- Task to complete: Working from the records below, return word for word the line that contains "This screenshot has" and each line after it, ending with the last. Skip all pictures.

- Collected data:
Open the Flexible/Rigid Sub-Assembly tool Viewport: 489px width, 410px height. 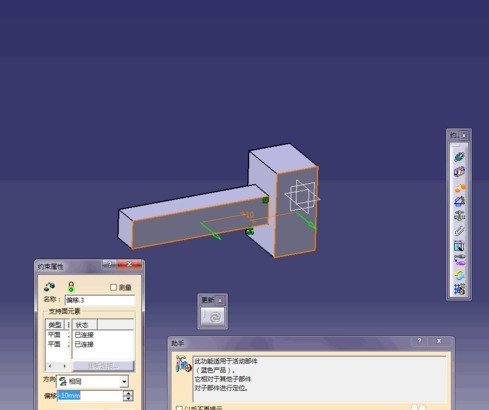(x=459, y=260)
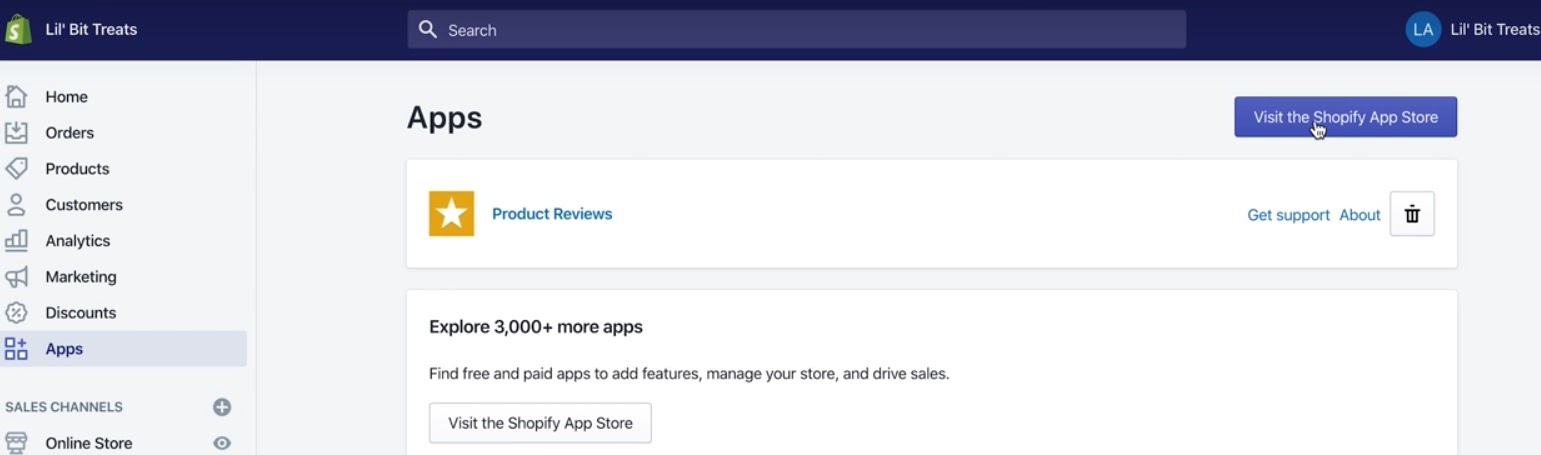
Task: Click the Shopify logo icon
Action: (17, 29)
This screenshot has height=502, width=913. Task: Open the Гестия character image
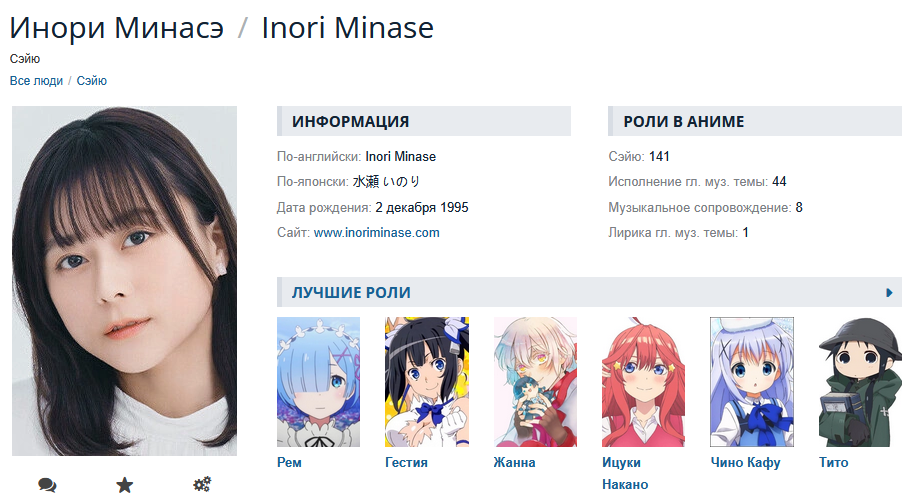[427, 382]
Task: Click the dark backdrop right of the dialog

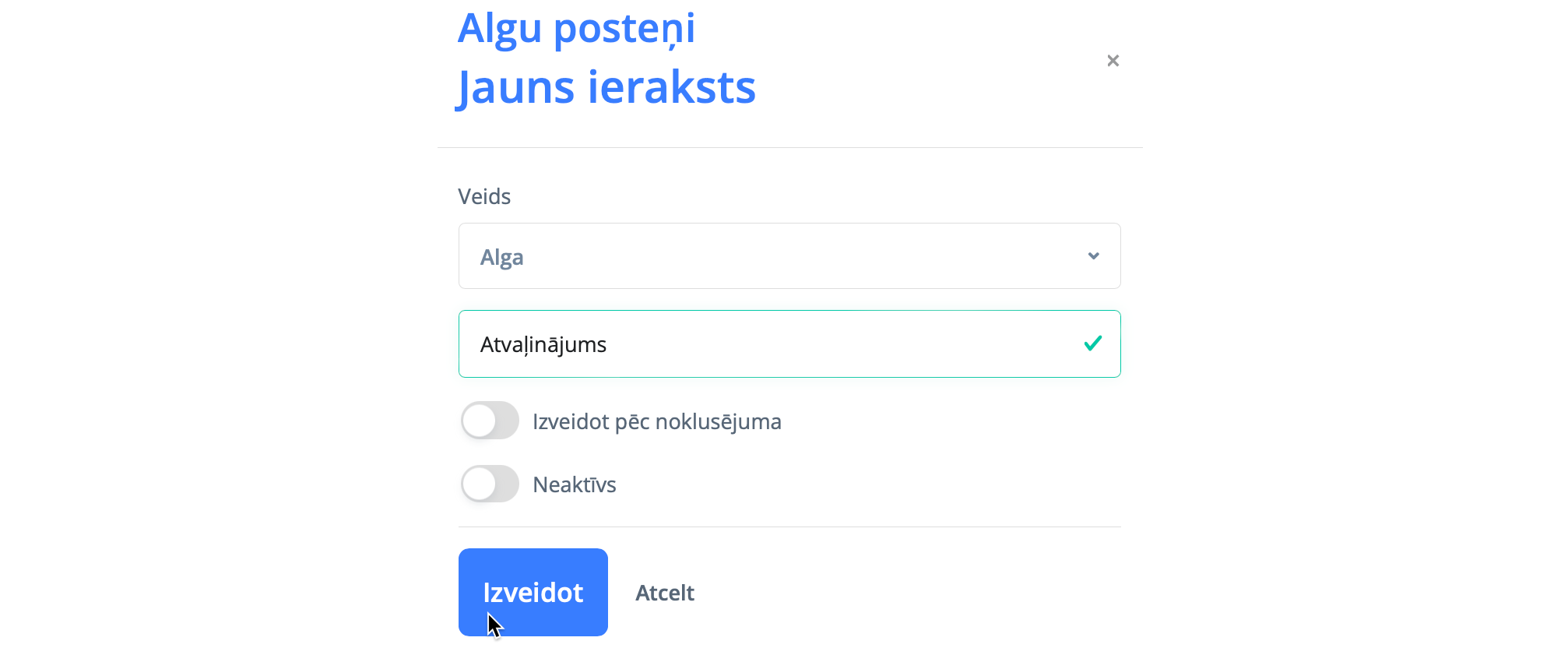Action: click(x=1355, y=324)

- Expected answer:
This screenshot has height=502, width=913. Task: Open the Гестия character image
[427, 382]
Task: Click the dark backdrop right of the dialog

Action: click(x=1355, y=324)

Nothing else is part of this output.